Une installation septique classique avec fosse et champ d'épandage souterrain (dit « champ d'épuration ») coûte entre 6 000 $ et 12 000 $. La fosse septique, au fond de laquelle se déposent les matières solides organiques qui s'y décomposent partiellement, doit être vidangée de ces « boues » par un professionnel (présence de gaz toxiques) aux deux ans dans le cas d'une résidence occupée en permanence ou aux quatre ans pour une résidence occupée 180 jours ou moins par année. À terme, une fosse non vidangée risque de créer un refoulement d'eaux usées dans la maison et de colmater l'élément épurateur qui ne pourra alors plus faire son travail d'assainissement. © mddelcc.gouv.qc.ca - robvq.qc.ca

Les toilettes à compost autorisées mais sous certaines conditions jugées trop contraignantes par un promoteur québécois de ces « cabinets à terreau ».
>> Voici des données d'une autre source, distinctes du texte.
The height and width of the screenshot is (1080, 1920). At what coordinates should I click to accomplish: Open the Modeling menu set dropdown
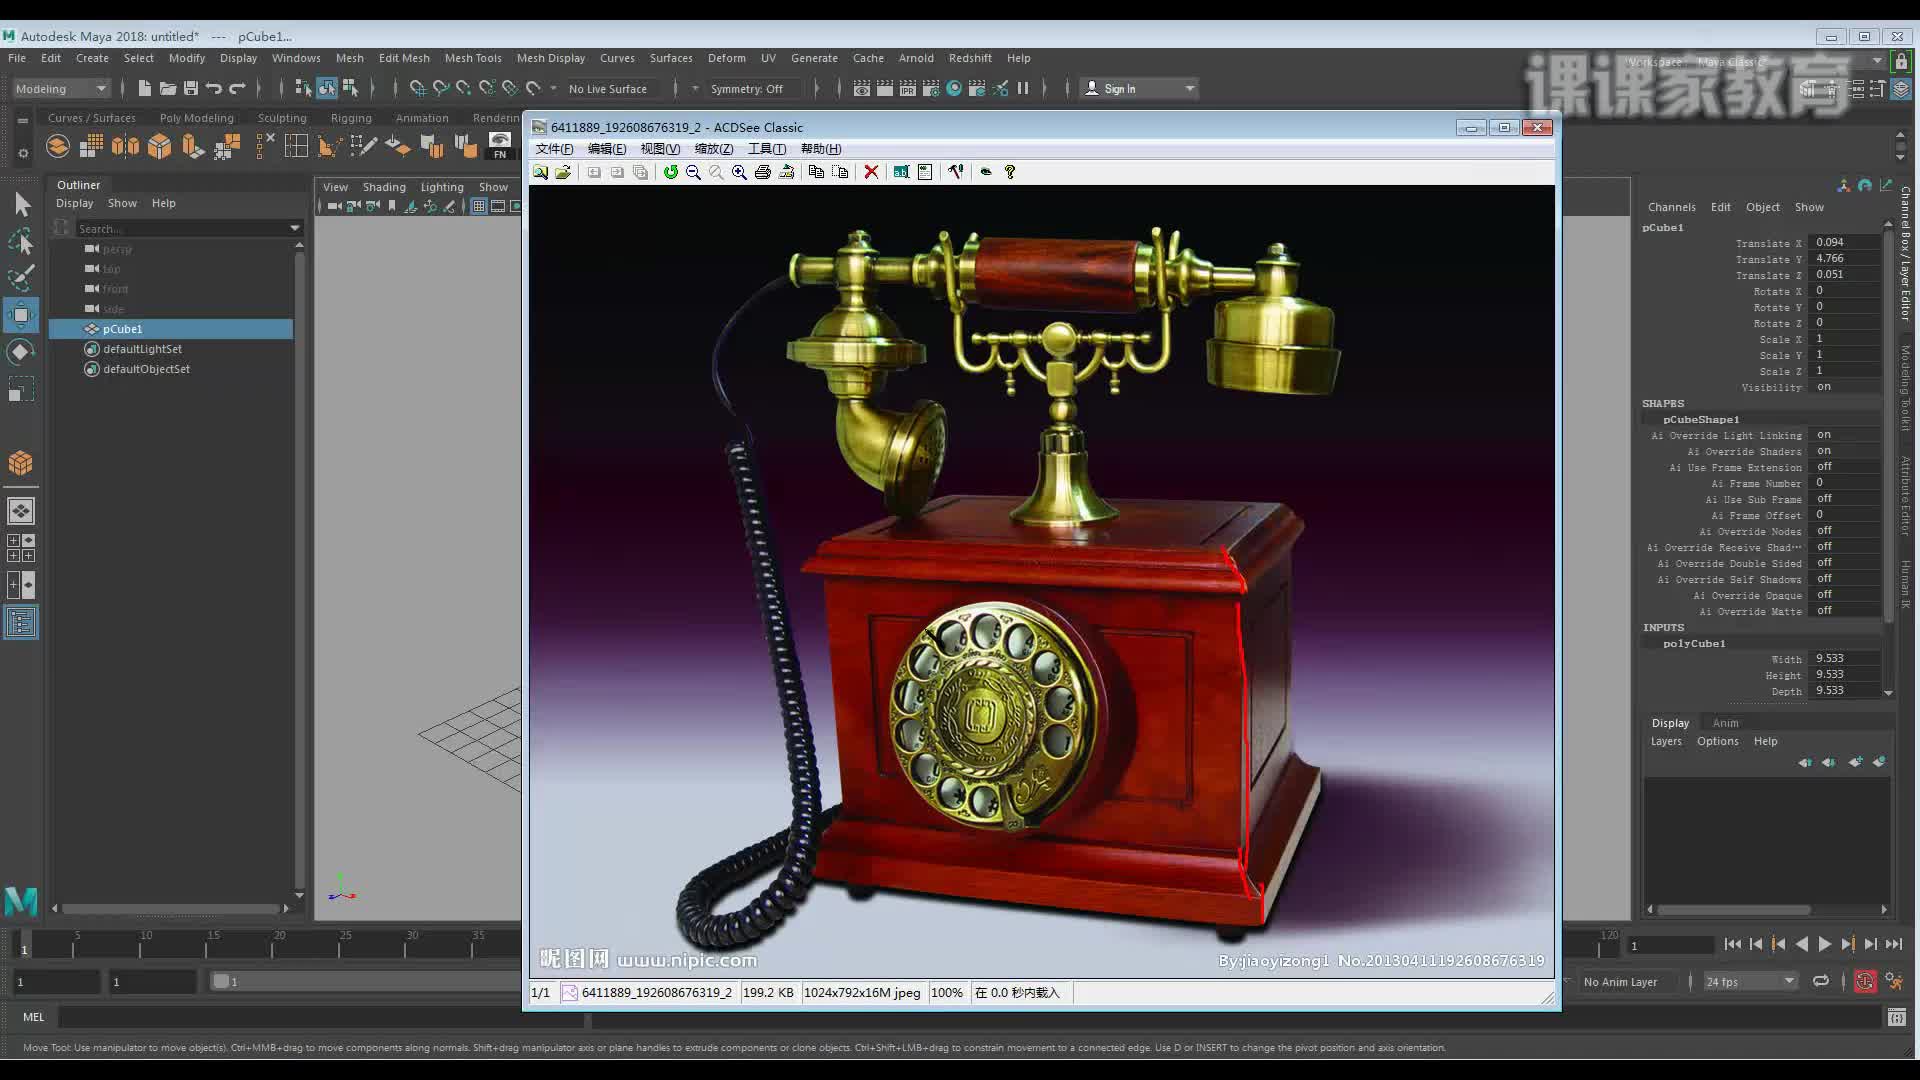click(x=61, y=89)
Tel qu'il fut proposé en 2016, Québec vient d'autoriser quatre solutions aux propriétaires de résidences existantes contraints d'installer un coûteux système de traitement tertiaire des eaux usées avec déphosphatation. Les modifications apportées au Règlement sur l'évacuation et le traitement des eaux usées des résidences isolées (Q-2, r. 22) sont entrées en vigueur le 26 avril 2017. L'ensemble des modifications concernent environ une maison sur cinq, soit celles dotées d'un système d'assainissement autonome parce que non raccordées à un réseau d'égout municipal.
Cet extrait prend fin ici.